Noether and Belinfante corrected types of currents for perturbations in the Einstein-Gauss-Bonnet gravity

TL;DR

This paper derives covariant conserved currents for perturbations in Einstein-Gauss-Bonnet gravity using Noether and Belinfante methods, with applications to gravitational waves and radiating black holes in higher dimensions.

Contribution

It provides explicit covariant formulas for conserved currents in EGB gravity for arbitrary perturbations and backgrounds, extending previous methods to this theory.

Findings

Energy density for weak gravitational waves in D-dimensional EGB gravity.

Mass flux for 3D radiating black holes in 6D EGB gravity.
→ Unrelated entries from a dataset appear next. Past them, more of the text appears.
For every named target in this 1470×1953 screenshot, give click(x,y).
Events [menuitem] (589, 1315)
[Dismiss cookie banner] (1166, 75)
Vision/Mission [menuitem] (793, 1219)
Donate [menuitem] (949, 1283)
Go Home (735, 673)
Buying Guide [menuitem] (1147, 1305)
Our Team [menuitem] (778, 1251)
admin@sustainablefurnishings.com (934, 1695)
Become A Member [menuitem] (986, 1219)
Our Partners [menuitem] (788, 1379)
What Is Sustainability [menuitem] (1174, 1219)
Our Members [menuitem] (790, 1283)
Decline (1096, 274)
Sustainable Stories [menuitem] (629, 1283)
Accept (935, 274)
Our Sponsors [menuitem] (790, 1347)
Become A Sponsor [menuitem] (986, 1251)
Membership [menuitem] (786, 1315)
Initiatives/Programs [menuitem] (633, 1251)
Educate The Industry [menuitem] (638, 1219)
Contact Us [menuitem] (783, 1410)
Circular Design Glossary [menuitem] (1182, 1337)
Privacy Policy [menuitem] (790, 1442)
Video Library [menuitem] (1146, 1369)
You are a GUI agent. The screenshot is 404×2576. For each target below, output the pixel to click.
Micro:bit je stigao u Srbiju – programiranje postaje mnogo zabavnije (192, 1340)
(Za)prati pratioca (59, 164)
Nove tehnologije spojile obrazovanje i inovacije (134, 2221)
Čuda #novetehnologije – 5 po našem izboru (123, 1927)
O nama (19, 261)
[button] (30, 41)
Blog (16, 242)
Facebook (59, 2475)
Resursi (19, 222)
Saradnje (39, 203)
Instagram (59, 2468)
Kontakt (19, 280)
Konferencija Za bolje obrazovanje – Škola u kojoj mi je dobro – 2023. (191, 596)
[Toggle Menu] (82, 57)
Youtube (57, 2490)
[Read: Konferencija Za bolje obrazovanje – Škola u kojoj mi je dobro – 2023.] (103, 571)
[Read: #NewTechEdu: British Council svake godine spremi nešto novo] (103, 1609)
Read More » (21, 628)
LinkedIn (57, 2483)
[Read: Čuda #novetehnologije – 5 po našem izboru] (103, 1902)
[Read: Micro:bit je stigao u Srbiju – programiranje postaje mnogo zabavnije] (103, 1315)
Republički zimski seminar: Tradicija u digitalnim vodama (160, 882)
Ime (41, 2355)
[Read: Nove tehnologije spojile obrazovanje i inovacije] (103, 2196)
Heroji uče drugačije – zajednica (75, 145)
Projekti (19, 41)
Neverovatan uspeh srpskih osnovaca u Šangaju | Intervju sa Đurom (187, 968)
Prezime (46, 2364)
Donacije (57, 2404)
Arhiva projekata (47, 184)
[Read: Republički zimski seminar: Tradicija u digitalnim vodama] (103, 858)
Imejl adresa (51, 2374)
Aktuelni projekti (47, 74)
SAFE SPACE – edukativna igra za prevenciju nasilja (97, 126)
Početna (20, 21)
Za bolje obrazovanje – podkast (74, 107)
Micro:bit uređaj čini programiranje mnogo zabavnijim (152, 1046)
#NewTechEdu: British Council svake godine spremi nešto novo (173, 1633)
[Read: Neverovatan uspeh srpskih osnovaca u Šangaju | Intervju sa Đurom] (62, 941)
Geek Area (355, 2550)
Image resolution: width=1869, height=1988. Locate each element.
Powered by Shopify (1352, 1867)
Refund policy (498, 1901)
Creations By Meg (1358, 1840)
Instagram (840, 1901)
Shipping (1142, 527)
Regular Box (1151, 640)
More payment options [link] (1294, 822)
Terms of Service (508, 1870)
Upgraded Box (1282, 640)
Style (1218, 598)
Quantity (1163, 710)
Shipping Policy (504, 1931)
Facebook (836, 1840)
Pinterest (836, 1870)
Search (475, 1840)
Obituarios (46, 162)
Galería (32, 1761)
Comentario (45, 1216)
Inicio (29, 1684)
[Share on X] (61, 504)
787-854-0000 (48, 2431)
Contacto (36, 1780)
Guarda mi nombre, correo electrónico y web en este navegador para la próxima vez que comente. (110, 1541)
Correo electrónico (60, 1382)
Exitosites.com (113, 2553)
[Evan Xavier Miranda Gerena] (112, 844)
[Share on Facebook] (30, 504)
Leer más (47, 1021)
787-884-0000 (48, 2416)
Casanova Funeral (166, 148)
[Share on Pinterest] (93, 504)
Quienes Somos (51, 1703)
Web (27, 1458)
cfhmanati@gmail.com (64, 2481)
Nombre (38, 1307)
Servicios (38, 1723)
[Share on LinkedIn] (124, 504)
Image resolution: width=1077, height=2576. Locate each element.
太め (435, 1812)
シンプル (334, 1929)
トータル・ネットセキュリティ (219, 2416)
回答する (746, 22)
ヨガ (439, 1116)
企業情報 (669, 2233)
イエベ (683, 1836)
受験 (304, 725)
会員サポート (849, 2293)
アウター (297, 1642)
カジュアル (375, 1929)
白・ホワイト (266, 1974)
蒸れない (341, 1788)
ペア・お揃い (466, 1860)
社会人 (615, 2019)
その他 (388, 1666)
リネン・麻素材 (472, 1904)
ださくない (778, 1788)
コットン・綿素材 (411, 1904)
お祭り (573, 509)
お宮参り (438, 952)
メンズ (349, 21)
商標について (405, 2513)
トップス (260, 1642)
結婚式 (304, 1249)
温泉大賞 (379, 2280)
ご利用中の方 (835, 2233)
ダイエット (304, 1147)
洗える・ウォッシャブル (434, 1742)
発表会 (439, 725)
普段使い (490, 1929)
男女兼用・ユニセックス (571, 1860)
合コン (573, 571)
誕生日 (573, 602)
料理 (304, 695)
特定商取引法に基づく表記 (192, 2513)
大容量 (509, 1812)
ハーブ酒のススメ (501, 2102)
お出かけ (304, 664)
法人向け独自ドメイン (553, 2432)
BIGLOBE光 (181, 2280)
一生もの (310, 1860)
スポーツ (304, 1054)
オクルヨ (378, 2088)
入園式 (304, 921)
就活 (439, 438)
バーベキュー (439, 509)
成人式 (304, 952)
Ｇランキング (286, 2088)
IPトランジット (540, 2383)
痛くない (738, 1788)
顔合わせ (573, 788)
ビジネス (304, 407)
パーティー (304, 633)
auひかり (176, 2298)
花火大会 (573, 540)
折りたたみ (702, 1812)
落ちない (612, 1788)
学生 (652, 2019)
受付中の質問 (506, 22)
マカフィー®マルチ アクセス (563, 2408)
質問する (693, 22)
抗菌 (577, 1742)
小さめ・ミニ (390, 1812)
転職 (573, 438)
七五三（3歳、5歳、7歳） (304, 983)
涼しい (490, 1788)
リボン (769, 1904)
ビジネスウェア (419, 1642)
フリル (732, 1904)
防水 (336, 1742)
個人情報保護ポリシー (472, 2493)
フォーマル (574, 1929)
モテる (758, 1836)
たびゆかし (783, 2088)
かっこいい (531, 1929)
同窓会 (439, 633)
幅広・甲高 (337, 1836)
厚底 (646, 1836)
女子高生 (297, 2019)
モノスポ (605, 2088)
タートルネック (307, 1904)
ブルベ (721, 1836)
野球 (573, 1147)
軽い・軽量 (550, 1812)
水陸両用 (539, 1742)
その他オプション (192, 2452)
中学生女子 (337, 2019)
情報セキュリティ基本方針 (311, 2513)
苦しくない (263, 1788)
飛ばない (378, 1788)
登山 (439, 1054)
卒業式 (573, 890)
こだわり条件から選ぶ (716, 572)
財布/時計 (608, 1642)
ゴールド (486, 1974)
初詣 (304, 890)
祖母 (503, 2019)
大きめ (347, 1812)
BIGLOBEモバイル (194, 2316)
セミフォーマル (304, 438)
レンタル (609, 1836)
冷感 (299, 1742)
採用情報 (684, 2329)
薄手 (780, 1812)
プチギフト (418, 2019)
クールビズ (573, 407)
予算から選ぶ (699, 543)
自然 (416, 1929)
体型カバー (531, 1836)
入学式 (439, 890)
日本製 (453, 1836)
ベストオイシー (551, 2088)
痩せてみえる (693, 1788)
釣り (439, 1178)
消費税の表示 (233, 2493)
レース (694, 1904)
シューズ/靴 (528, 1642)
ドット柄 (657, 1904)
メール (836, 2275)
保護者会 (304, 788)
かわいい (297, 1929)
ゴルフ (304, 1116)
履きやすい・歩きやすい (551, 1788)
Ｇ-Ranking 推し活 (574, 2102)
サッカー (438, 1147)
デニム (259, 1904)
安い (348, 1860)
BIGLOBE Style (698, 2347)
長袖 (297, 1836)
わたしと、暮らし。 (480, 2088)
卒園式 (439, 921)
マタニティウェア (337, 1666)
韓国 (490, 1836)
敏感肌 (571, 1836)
Explicit covariant expressions for perturbation currents in EGB theory.

Abstract

In the framework of an arbitrary $D$-dimensional metric theory, perturbations are considered on arbitrary backgrounds that are however solutions of the theory. Conserved currents for perturbations are presented following two known prescriptions: canonical N{\oe}ther theorem and Belinfante symmetrization rule. Using generalized formulae, currents in the Einstein-Gauss-Bonnet (EGB) gravity for arbitrary types of perturbations on arbitrary curved backgrounds (not only vacuum) are constructed in an explicit covariant form. Special attention is paid to the energy-momentum tensors for perturbations which are an important part in the structure of the currents. We use the derived expressions for two applied calculations: a) to present the energy density for weak flat gravitational waves in $D$-dimensional EGB gravity; b) to construct the mass flux for the Maeda-Dadhich-Molina 3D radiating black holes of a Kaluza-Klein type in 6D EGB gravity.